D'autres infrastructures clés au Moyen-Orient, dont plusieurs raffineries, ont aussi été la cible d'attaques.
L'annonce de ces frappes a propulsé de 35% en début de séance le cours du TTF néerlandais, référence européenne du gaz, à des niveaux jamais vus depuis janvier 2023, après l'invasion de l'Ukraine par la Russie en février 2022.
L'envolée s'est calmée en fin de journée, et le mégawattheure de gaz s'est finalement renchéri de 13,15% à 61,85 euros.
"L'escalade géopolitique a franchi un nouveau cap", note l'analyste John Plassard, responsable de la stratégie d'investissement de Cité Gestion Private Bank, qui parle d'"un basculement vers une guerre énergétique totale".
- "Sécurité" à Ormuz -
Sur le marché du pétrole, le baril de Brent, référence internationale, a bondi jusqu'à près de 120 dollars, avant de largement modérer sa course.

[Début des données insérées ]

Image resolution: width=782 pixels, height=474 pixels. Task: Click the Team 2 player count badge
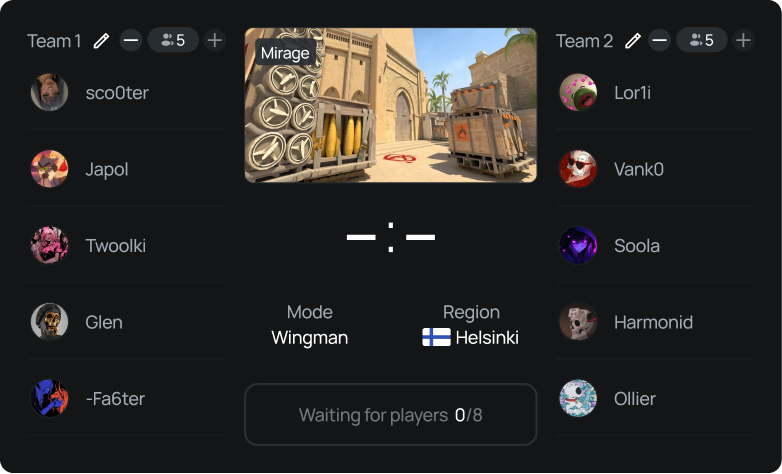point(702,40)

Il a finalement gagné 1,18% à 108,65 dollars.
Son équivalent américain, le baril de WTI, a perdu 0,19% à 96,14 dollars, après avoir brièvement dépassé en séance le seuil symbolique des 100 dollars.
L'Organisation maritime internationale (OMI) a demandé jeudi la création d'"un corridor maritime sûr" pour évacuer les navires bloqués dans le Golfe, condamnant la fermeture du crucial détroit d'Ormuz par l'Iran, dans une déclaration adoptée par ses Etats membres.

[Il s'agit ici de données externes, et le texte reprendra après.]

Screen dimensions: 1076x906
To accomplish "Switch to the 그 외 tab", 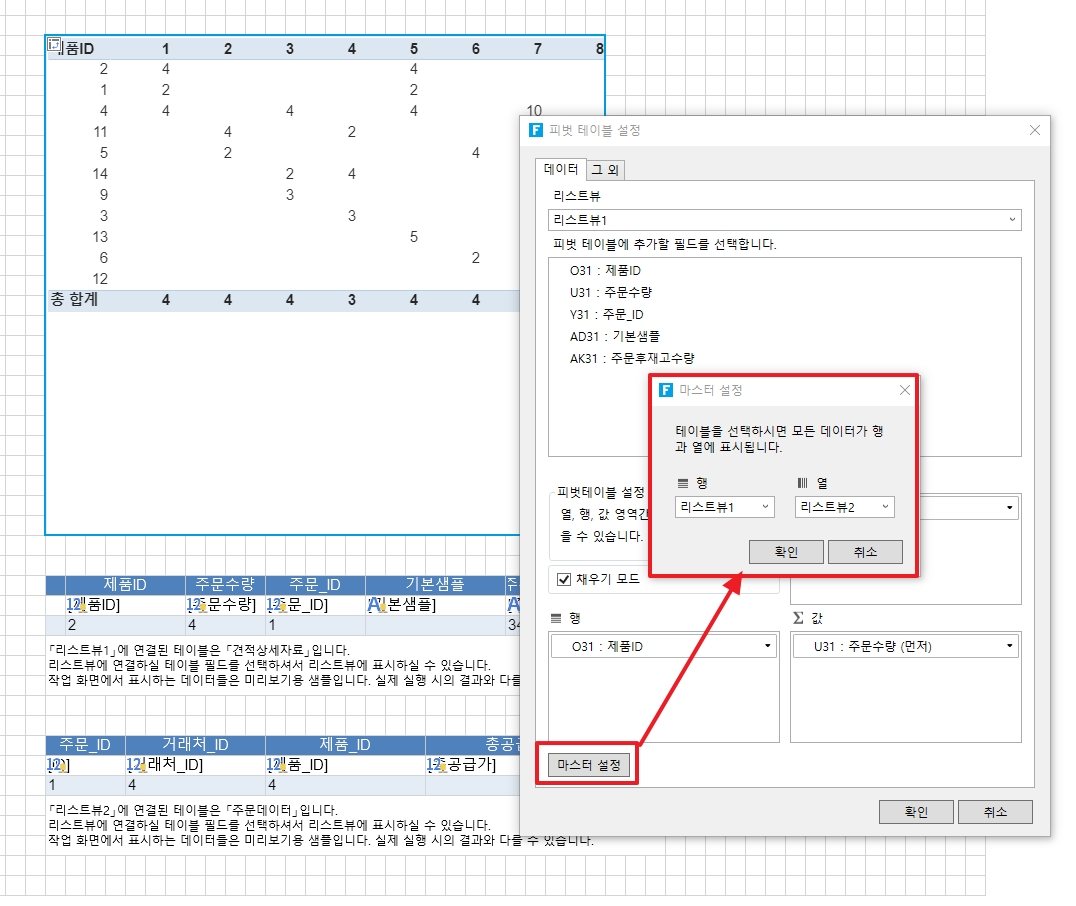I will point(606,170).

Juste avant cet appel, le Royaume-Uni, la France, l'Allemagne, l'Italie, les Pays-Bas et le Japon s'étaient dit prêts dans un communiqué conjoint "à contribuer aux efforts appropriés visant à garantir la sécurité de la traversée du détroit", par où transite habituellement un cinquième du pétrole et gaz mondiaux.
Par ailleurs, les prix des métaux précieux et industriels ont dévissé jeudi, la guerre au Moyen-Orient risquant de doper l'inflation et de freiner la croissance mondiale, et donc la demande pour les métaux.
- L'inflation en ligne de mire -
"Les marchés des actions sont actuellement mus par la peur", renchérit Neil Wilson, analyste de Saxo Markets
Une hausse des cours du pétrole résulte généralement en un recul des indices boursiers, face à la perspective d'une hausse généralisée des prix.
En Europe, les principales places ont terminé en forte baisse. Paris a cédé 2,03%, Francfort a lâché 2,82% et Londres 2,35%, Milan a perdu 2,32%.
A Wall Street, les cours ont connu un recul plus modéré, aidés en fin de séance par des propos du Premier ministre israélien Benjamin Netanyahu assurant que la guerre "finira plus tôt que les gens ne le pensent".
Le Dow Jones a perdu 0,44% tandis que les indices Nasdaq et S&P 500 ont tous deux reculé de 0,28%.
Ces deux derniers jours, les banques centrales des Etats-Unis, du Japon, d'Angleterre et de l'Union européenne ont toutes annoncé un statu quo sur leurs taux.
Elles ont aussi "toutes réévalué les risques liés aux prix de l'énergie", souligne Kathleen Brook, "provoquant une forte hausse des rendements et une volatilité sans précédent" sur le marché de la dette d'Etat.
Vers 21H00 GMT, sur le marché obligataire, le rendement à échéance dix ans des emprunts allemands, la référence en Europe, évoluait à 2,95%, contre 2,94% à la clôture mercredi. Son équivalent français évoluait à 3,63% contre 3,60% mercredi.
L'échéance à dix ans américaine s'échangeait à 4,25% contre 4,28% la veille.